Just a quick question - We are on the road today heading towards San Giovanni (I think) to catch the ferry to Messina in Sicily. Any tips or advice on where to book the ferry etc and any other useful information that any one who has crossed over via ferry to Sicily can give us? We have been informed there are 2 ports nearby but if this is correct which is the best to head for bearing in mind we have with scooter an approx 9 metre length motorhome to fit on.

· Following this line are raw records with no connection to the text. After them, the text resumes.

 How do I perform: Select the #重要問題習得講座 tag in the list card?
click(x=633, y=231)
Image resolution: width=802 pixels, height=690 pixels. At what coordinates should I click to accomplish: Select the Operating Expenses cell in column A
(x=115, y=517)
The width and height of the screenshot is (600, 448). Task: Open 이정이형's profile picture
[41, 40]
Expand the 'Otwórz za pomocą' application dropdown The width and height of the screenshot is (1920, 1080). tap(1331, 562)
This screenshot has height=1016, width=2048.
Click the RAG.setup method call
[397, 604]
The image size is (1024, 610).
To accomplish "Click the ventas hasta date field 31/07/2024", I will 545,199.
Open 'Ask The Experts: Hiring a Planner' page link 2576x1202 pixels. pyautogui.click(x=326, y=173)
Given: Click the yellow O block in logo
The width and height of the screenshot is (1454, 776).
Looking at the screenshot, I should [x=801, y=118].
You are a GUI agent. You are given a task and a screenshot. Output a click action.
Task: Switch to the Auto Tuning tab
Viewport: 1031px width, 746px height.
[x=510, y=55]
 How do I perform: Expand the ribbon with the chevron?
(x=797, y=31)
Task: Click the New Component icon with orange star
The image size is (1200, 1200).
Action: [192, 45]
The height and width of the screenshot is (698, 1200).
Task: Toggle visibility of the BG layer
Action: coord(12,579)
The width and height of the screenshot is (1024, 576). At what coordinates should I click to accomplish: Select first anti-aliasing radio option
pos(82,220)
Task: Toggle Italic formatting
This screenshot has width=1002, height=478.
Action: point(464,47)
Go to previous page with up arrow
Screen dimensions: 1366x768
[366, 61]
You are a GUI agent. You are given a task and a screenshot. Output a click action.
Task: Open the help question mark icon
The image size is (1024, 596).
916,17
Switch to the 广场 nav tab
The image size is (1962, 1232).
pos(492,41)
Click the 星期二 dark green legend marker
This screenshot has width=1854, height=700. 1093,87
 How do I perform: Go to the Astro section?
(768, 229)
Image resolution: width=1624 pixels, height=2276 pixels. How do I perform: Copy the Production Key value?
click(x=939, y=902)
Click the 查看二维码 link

Also, are we best to buy tickets at the port or at a petrol station enroute?

Thanks.

Sue

PS We would also like to stop over somewhere near to the port in San Giovanni tonight so any suggestions????


----------



## Rapide561 (Oct 1, 2005)

*Sicily*

Hi

Try sending a message to "Eddied" as he is familiar with the area.

Enjoy

Russell


----------



## eddied (May 9, 2005)

*Re crossing to Sicily*

 
Buon giorno Sonesta, an ambitious drive you have today.
If you find it's getting late as you get down towards Villa San Giovanni, branch off towards the Ionian coast, where there are lots of year-round canmpsites, or

1) Area sosta c/o Esso Service Station at SAN FERDINANDO, on the road between A3 motorway and Gioia Tauro port

2) Area Attrezzzata Agriturismo AG
Bagnara Calabra
tel 0966 337420
www.agecsrl.it
GPS N 38,17 406 E 015, 49 441

3) Free overnighting on the promenade at SCILLA

if you make it acrsso the straits
Nuovo Camping dello Stretto
tel 090 3223051
GPS N38, 15 4200 E 015, 38 000

As far as the ferry crossings go, definitely head for VILLA SAN GIOVANNI, and try for the CARONTE ferries, very frequent, reasonably priced, vehicle sizes no problem.
The FF.SS.( Railway ferries) are a bit cheaper, but a lot of messing about to get on and off because they also load railway carriages for through trains. I would get your tickets at the port, rather than beforehand, so you have more flexibility. The crossing is about 30 mins.

Enjoy Sicily.
saluti,
eddied


----------